Doesn't use savefig to be faster: savefig_kwargs will be ignored.
'''
try:
# re-adjust the figure size and dpi in case it has been changed by the
# user. We must ensure that every frame is the same size or
# the movie will not save correctly.
self.fig.set_size_inches(self._w, self._h)
self.fig.set_dpi(self.dpi)
# Draw and save the frame as an argb string to the pipe sink
self.fig.canvas.draw()
self._frame_sink().write(self.fig.canvas.tostring_argb())
except (RuntimeError, IOError) as e:
out, err = self._proc.communicate()
raise IOError('Error saving animation to file (cause: {0}) '
'Stdout: {1} StdError: {2}. It may help to re-run '
'with --verbose-debug.'.format(e, out, err))
I was able to create animation in half the time or less than with the default FFMpegWriter
.
You can use is as explained in this example.
The code above will work with matplotlib 3.4 and above if you change the last line of the try
block to:
self._proc.stdin.write(self.fig.canvas.tostring_argb())
i.e. using _proc.stdin
instead of _frame_sink()
.
A much improved solution is based on the answers to this post reduces the time by a factor of 10 approximately.
import numpy as np
import matplotlib.pylab as plt
import matplotlib.animation as animation
import subprocess
def testSubprocess(x, y):
#set up the figure
fig = plt.figure(figsize=(15, 9))
canvas_width, canvas_height = fig.canvas.get_width_height()
# First frame
ax0 = plt.plot(x,y)
pointplot, = plt.plot(x[0], y[0], 'or')
def update(frame):
# your matplotlib code goes here
pointplot.set_data(x[frame],y[frame])
# Open an ffmpeg process
outf = 'testSubprocess.mp4'
cmdstring = ('ffmpeg',
'-y', '-r', '1', # overwrite, 1fps
'-s', '%dx%d' % (canvas_width, canvas_height), # size of image string
'-pix_fmt', 'argb', # format
'-f', 'rawvideo', '-i', '-', # tell ffmpeg to expect raw video from the pipe
'-vcodec', 'mpeg4', outf) # output encoding
p = subprocess.Popen(cmdstring, stdin=subprocess.PIPE)
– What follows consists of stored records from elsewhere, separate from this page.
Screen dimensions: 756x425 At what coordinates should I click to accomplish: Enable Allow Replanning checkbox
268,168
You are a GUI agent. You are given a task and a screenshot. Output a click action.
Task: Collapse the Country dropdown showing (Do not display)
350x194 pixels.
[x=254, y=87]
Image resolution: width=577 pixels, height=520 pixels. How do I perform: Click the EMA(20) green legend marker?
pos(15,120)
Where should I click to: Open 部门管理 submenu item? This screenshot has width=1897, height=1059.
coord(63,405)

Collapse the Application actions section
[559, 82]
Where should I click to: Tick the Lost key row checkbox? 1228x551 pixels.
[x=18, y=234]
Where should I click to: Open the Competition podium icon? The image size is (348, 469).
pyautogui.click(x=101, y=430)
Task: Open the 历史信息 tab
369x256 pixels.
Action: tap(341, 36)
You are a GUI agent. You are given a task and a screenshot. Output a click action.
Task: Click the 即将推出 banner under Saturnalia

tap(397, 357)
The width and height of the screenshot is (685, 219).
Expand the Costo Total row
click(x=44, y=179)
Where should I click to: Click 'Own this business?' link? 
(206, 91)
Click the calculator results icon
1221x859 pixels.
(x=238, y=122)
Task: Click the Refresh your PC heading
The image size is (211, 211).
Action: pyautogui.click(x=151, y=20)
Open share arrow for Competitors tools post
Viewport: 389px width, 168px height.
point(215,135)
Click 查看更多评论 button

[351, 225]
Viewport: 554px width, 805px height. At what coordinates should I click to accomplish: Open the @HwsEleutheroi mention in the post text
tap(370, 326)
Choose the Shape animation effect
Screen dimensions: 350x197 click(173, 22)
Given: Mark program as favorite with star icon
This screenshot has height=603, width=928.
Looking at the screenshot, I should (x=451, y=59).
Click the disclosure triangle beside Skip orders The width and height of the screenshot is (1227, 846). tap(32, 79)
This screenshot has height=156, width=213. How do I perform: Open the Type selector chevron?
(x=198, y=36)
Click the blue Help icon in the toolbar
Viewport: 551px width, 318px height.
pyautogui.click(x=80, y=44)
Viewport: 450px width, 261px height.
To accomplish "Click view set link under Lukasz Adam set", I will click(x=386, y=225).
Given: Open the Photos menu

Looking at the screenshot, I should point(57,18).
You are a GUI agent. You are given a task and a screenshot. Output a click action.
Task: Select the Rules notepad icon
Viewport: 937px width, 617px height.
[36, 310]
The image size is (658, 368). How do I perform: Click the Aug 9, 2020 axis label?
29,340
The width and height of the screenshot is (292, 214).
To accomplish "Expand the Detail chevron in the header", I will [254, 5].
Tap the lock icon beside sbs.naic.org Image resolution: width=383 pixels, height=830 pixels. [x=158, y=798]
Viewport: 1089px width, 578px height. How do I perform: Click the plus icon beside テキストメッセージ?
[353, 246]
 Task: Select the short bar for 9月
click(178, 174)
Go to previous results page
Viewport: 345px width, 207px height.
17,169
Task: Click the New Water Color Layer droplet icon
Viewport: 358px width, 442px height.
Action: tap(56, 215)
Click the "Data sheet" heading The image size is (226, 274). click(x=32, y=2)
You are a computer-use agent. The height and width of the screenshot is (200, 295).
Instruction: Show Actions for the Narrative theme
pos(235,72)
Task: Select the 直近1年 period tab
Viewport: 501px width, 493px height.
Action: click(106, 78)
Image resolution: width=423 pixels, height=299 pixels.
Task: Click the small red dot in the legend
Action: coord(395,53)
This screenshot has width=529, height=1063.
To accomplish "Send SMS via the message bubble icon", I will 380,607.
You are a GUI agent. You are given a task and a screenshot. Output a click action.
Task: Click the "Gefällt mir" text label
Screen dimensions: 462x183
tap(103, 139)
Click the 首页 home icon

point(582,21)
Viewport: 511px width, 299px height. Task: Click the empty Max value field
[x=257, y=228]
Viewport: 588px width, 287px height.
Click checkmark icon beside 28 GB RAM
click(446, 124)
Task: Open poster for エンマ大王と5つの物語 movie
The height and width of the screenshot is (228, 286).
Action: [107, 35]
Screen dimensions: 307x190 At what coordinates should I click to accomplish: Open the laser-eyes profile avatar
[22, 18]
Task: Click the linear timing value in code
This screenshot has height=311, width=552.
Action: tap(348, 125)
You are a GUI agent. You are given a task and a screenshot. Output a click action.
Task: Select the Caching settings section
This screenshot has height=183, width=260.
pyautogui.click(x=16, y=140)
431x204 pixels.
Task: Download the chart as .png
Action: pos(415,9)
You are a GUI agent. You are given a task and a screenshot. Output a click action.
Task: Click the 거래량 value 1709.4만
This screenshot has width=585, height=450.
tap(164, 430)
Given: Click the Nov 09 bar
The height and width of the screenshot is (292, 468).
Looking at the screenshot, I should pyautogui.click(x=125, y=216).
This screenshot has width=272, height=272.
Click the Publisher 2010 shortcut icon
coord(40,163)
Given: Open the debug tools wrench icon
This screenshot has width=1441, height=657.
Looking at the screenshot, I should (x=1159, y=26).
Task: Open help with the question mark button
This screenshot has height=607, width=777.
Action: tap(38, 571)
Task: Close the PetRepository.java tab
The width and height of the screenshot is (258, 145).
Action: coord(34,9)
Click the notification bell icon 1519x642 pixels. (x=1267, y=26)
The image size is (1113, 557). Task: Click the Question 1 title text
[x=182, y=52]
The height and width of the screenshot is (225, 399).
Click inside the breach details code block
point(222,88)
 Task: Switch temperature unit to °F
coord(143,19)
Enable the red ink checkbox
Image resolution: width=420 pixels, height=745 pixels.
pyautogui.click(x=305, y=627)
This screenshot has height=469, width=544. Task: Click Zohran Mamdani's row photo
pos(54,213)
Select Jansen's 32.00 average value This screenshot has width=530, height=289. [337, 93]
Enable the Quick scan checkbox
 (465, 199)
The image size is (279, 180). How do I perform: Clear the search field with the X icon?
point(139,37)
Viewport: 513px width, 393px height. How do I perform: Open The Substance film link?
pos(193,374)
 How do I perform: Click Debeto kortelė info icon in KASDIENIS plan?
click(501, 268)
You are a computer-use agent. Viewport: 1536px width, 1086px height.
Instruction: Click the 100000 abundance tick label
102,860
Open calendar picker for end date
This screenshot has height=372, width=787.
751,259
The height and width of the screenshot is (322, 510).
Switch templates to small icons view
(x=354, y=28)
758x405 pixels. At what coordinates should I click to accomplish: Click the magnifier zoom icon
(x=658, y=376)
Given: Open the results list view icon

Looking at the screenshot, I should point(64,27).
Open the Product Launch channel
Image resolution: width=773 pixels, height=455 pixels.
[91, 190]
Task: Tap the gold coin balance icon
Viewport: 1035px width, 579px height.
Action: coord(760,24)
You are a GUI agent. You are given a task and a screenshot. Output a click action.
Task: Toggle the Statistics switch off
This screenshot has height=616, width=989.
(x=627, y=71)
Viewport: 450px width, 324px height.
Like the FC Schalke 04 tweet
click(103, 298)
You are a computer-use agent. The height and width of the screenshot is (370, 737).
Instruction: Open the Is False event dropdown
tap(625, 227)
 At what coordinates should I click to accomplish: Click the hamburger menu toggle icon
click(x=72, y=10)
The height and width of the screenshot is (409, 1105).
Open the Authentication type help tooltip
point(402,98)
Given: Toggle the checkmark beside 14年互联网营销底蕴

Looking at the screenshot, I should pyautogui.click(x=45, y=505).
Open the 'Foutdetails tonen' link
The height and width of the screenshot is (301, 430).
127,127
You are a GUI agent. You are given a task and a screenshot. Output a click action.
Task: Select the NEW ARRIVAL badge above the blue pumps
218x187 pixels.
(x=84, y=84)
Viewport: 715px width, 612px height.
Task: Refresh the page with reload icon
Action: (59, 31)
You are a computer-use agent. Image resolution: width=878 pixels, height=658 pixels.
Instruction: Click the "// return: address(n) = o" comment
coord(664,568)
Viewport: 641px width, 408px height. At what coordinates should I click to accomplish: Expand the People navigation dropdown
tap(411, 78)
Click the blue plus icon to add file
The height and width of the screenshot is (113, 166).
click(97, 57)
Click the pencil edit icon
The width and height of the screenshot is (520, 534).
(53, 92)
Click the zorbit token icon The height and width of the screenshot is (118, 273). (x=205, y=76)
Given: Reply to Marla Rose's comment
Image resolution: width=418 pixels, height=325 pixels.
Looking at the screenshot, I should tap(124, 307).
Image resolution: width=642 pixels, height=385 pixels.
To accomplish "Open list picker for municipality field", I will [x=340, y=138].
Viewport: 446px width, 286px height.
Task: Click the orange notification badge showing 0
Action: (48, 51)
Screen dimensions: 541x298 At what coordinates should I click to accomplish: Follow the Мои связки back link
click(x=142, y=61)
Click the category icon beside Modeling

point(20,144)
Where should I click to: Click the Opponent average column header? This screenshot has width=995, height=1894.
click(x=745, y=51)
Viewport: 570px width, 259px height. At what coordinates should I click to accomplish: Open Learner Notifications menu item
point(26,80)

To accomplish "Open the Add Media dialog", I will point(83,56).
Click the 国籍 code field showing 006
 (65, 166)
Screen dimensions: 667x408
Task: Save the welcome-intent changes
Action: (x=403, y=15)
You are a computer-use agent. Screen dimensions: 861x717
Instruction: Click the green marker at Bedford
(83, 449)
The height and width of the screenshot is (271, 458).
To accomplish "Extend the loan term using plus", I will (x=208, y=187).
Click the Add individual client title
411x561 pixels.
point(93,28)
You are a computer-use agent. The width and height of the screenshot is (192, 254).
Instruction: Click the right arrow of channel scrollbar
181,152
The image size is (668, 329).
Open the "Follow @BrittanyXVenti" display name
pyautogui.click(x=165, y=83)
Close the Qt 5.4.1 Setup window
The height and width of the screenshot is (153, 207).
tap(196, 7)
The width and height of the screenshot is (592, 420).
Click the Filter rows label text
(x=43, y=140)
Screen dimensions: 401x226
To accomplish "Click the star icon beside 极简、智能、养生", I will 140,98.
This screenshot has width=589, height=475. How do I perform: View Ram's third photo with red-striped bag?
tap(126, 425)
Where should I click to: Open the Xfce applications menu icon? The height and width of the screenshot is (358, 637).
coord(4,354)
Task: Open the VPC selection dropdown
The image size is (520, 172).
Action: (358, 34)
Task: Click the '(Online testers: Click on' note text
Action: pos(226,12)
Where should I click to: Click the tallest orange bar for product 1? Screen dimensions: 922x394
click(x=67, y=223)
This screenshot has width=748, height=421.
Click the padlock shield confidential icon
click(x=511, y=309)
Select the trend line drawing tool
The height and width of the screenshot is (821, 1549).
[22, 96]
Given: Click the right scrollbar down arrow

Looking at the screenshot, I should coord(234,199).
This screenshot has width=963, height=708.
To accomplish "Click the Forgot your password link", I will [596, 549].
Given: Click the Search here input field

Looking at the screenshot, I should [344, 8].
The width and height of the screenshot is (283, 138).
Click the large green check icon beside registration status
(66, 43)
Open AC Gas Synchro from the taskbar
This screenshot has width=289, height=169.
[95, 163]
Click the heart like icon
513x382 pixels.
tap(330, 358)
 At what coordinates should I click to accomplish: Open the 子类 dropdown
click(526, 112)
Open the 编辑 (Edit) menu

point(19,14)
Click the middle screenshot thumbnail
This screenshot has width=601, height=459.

# Draw frames and write to the pipe
for frame in range(nframes):
# draw the frame
update(frame)
fig.canvas.draw()
# extract the image as an ARGB string
string = fig.canvas.tostring_argb()
# write to pipe
p.stdin.write(string)
# Finish up
p.communicate()
# Number of frames
nframes = 200
# Generate data
x = np.linspace(0, 100, num=nframes)
y = np.random.random_sample(np.size(x))
testSubprocess(x, y)
I suspect further speedup might be obtained similarly by piping the raw image data to gstreamer which is now able to benefit from hardware encoding on the Raspberry Pi, see this discussion.